L’ Atelier de Joël Robuchon, MGM Grand
Thick French accents and platefuls of French fusion cuisine welcome guests into MGM’s L’ Atelier de Joël Robuchon, one of only a sprinkling of restaurants from the chef who has amassed 26 Michelin stars. But L’ Atelier is a bit different than what you’d expect from this French trained chef and master – almost in complete contrast to the simple flavors and design of others, L’ Atelier is bold with red and black accents and strong Japanese influence.

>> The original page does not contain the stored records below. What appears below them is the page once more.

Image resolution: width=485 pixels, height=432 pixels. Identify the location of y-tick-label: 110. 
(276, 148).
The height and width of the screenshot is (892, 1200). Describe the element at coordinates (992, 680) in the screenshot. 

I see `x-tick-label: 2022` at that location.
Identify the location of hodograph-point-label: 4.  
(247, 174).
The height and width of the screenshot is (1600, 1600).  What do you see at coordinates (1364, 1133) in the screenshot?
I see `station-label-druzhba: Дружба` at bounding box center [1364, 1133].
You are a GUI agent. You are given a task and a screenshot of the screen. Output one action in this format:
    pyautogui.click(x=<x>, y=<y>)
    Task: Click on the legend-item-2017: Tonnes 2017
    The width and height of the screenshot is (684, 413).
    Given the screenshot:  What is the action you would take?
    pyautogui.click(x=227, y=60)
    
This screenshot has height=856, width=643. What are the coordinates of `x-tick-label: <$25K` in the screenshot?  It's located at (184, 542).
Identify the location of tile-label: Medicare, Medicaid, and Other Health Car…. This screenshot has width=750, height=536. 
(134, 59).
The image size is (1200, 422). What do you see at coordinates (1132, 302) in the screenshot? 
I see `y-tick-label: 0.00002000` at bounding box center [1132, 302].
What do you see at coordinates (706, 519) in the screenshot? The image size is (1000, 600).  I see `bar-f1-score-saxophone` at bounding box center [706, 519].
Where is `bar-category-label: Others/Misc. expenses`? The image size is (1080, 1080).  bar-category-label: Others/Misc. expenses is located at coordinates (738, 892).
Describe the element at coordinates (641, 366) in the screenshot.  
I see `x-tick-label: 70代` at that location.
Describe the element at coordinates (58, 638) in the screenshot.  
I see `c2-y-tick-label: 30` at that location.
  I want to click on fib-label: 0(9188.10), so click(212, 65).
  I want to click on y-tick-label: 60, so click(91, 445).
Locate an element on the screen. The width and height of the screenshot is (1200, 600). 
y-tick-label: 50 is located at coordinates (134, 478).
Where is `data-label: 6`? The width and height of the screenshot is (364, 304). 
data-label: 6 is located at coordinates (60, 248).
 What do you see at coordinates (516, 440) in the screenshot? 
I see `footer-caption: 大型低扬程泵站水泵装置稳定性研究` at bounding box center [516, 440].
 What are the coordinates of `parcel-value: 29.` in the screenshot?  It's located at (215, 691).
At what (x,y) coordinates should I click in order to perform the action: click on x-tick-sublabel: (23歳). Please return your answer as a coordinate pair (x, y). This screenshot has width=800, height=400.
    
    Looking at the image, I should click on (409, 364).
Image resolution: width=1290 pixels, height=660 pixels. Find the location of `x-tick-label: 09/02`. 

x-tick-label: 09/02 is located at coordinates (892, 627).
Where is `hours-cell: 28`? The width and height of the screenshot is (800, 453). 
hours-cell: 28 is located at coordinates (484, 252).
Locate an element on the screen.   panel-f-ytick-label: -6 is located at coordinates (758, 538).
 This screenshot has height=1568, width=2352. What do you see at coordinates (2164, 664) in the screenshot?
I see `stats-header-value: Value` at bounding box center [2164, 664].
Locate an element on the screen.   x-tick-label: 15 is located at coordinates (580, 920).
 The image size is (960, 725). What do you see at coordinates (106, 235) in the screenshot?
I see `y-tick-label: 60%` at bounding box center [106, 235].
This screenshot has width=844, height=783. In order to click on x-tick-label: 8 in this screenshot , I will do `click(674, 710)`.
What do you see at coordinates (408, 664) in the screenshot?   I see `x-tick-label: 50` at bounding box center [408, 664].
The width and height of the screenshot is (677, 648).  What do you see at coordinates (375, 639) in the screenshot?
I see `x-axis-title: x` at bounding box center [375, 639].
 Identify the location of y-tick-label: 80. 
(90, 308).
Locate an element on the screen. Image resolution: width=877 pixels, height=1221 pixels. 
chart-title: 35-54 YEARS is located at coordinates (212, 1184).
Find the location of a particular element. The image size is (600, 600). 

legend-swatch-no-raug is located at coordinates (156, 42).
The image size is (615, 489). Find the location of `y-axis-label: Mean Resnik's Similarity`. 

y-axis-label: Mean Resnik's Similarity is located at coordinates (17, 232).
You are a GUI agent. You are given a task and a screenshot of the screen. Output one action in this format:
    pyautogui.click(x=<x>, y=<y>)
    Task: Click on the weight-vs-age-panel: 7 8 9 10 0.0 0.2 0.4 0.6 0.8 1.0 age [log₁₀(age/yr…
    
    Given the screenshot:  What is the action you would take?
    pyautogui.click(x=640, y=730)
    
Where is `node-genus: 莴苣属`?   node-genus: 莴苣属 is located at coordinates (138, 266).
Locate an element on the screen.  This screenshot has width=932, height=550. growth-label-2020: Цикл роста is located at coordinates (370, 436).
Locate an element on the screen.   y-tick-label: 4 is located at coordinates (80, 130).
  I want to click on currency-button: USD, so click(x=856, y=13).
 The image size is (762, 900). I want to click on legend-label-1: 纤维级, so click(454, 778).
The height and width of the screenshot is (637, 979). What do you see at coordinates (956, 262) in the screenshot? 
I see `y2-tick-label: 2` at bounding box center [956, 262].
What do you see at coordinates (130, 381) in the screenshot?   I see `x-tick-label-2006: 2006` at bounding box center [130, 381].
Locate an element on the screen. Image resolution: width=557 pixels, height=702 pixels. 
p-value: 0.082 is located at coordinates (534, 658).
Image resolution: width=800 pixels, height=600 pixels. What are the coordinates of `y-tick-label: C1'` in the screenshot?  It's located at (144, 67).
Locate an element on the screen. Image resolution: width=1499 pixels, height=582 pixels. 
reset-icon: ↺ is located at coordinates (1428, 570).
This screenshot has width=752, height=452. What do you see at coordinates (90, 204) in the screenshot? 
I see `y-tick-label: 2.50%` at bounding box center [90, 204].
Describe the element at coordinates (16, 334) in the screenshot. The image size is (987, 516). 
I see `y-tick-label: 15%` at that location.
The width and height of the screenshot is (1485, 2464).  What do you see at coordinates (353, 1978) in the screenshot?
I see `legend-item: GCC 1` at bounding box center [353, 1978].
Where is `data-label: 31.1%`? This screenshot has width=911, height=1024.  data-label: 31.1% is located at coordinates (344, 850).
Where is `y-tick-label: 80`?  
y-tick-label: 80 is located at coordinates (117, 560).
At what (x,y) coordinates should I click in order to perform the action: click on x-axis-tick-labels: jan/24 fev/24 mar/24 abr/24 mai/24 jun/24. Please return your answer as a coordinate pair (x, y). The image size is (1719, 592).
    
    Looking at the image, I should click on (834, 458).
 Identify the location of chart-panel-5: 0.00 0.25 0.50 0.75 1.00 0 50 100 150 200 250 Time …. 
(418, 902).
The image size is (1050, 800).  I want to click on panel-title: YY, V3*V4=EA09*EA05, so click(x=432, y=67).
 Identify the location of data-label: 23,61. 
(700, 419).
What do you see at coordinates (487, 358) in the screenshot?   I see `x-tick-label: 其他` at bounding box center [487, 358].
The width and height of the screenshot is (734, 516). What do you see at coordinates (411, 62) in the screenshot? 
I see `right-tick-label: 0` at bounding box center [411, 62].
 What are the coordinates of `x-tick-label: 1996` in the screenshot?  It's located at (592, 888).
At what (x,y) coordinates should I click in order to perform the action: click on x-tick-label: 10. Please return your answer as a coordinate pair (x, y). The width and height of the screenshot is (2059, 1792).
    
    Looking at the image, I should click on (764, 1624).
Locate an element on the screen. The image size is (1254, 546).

Like the rest of the chefs hosting their famed restaurants in the desert, Mr. Robuchon can charge a massive $500+ person to his place with entrees that are tapa in style, but bold in flavor. From the pommes puree to Le Rumsteack en Tartare et ses Frites à L'ancienne, Robuchon’s French background is still front and center but it’s the language of the Japanese, namely food prepared right in front of you for various tasting menus, that pulls the weight in this place.
Mastro’s Ocean Club
Standing out in Crystal’s CityCenter is Mastro’s Ocean Club, a dining experience that lives up to the visionary perfection within Las Vegas’ newest circle. Housed in a glass castle and more specifically, the interior garden Tree House, Mastro’s Ocean Club epitomizes expense. Serving platters of gold steaks, martinis and seafood towers, envision serenity within a plate full of freshly prepared seafood amid a maestro of chefs inspired by the master himself. The first in Nevada, the nationally recognized steak and seafood house handles precision with ease.
Mastro’s Ocean Club classics are present, like the lobster mashed potatoes, bone-in filet and Seafood Tower, but what makes this location so serene are its surroundings. Built for lavish parties, Director of Events Carly Smith handles parties of 12 to 300. The Tree House often remains the main draw to the Las Vegas location, while Mastro’s Ocean Club habitual customers will be pleased to see the familiar, and famed, three tiered iced seafood tower in full glory.
Le Cirque, Bellagio
It might look like the entrance to one of the Strip’s many Cirque du Soleil shows, but Le Cirque’s AAA Five Diamond menu is a far cry from the acrobatics that envelope most of Las Vegas’ stages. The subtle color notes make the site “more lush” than its New York brother, says GM Ivo Angelov, and become even more vibrant once filled with some of Le Cirque’s signature entrees from the opulent Dégustation Menu featuring five courses, to the pre-theater” preview menu.
While the three decade old company might have gained international attention for its former chef Daniel Boulud, James Beard nominee Gregory Pugin doesn’t have trouble retaining foodies with his unique spin. Aside from the traditional Le Cirque provisions, the Joël Robuchon understudy comes up with new dishes to compete with Boulud’s classics – including, notes Ivo, the sea urchin risotto delivered fresh from California.